ENERGY EFFICIENCY EQUALS ECONOMIC
The Economics of Public Utility System Benefit Funds
Published by Entergy Corp.
June 1, 2008
$1 million investment in low-income energy efficiency produces economic benefits 34 times its value, including 337 jobs -- triple the impact of tax breaks to attract manufacturing. [State data are available.]
Reducing energy use in low-income homes can lower poverty levels and is one of the most potent tools states have for stimulating the economy.
Funds spent on programs to make low-income homes more energy efficient in the Entergy service territory return 23 times the economic value of the initial investment.
The study takes into account the programs impact of reducing the use of fossil fuels, which helps the environment. It also includes in its economic calculations the non-energy benefits the programs create by helping cut poverty -- such as reduced fires, lower crime rates, less homelessness and improved health.

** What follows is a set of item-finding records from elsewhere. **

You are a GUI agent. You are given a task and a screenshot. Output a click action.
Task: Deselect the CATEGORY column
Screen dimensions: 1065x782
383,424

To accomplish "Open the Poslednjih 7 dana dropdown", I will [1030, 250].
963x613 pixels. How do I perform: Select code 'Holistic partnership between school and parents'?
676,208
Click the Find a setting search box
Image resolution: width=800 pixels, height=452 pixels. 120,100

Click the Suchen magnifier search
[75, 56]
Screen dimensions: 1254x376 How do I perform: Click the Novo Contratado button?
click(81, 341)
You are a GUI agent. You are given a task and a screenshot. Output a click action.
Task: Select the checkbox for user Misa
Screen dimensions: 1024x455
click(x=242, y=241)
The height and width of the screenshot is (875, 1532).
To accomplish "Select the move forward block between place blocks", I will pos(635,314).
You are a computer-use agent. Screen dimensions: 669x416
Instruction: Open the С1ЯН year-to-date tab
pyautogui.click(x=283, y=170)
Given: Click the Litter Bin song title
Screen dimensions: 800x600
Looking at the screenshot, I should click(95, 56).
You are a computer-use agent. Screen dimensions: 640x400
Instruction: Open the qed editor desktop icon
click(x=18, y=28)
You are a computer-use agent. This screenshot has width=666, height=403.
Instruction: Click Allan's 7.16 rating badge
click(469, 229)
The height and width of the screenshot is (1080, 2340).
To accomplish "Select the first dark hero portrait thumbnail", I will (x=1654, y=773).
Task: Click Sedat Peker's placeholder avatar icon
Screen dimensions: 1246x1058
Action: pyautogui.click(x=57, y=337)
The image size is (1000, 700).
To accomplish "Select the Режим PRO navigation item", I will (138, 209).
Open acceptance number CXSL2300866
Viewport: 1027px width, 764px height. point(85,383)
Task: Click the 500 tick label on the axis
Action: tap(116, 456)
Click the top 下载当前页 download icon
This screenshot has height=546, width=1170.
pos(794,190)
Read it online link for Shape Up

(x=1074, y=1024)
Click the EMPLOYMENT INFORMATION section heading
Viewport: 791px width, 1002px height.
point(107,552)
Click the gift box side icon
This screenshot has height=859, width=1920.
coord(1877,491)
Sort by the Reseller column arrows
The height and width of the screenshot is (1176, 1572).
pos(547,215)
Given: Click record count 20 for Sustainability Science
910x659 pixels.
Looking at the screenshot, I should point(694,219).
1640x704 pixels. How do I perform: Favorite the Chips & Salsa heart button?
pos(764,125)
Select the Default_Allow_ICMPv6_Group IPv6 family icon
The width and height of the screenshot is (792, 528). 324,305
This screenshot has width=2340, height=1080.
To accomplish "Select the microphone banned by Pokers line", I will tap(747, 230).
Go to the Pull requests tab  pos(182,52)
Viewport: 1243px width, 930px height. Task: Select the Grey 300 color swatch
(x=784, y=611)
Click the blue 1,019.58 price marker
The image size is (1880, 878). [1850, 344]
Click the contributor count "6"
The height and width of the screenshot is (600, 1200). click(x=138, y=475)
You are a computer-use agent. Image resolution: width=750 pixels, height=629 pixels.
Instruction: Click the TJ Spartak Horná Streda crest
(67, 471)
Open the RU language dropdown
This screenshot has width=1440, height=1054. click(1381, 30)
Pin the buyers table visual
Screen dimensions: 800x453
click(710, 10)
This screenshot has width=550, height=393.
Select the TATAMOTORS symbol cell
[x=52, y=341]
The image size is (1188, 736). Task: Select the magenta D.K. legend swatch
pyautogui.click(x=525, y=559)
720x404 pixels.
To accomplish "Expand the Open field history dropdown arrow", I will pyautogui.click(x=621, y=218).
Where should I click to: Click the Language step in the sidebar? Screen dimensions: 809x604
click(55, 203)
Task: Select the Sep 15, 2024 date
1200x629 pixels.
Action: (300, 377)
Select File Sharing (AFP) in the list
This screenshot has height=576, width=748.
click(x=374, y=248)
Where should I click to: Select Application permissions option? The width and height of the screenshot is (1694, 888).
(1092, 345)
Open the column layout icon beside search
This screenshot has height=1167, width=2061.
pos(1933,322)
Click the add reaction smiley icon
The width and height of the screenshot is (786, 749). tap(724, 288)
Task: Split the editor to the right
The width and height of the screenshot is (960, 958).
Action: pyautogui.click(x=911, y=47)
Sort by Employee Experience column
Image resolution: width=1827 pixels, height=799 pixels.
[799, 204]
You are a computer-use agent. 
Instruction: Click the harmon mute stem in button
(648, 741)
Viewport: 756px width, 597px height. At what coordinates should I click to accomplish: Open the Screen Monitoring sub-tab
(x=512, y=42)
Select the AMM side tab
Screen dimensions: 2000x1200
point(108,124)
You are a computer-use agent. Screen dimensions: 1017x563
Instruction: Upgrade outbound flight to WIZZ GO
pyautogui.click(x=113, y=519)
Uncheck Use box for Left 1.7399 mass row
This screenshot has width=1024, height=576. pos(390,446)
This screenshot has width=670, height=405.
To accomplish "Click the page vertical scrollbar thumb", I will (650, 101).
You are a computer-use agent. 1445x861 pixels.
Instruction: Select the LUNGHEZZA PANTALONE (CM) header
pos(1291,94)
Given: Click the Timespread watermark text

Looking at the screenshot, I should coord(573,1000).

Every $1 million invested in low-income home weatherization and efficiency programs produces 23 times the economic activity including creation of 216
jobs across the region served by Entergys utilities.
The study explains low-income home energy efficiency is more than the casual tacking up of some weatherstripping and screwing in a few light bulbs. It is a systematic search for inefficiency, based on building science, coupled with professional installation measures to counter the inefficiency. The process begins with a thorough building audit that may employ such technology as appliance meters, blower doors, and infrared cameras in order to detect inefficient appliances and leaks of conditioned air. The next step would be to replace inefficient appliances and use of advanced materials to better insulate homes and eliminate air leaks.
Energy costs hit low-income households disproportionately, according to the study. For example, some elderly who live on fixed incomes spend as much as 35 percent of their annual income for energy bills. The study also contains data showing poverty levels are increasing, sharply in some areas served by Entergys utilities.
Among their findings:
" Mississippi and Louisiana have the highest percentage of children living in poverty among the states, ranking 50 and 49, respectively. Arkansas and Texas tie for 44th place in the listings.
" Hunger is rampant in states served by Entergy. More than 18 percent of people in Mississippi do not have enough to eat, placing it 51st in the rankings. Texas followed at 49, with Louisiana at 45 and Arkansas at 44.
" The gap between the rich and poor is widening. Income concentration among the top 1 percent is the greatest since 1929.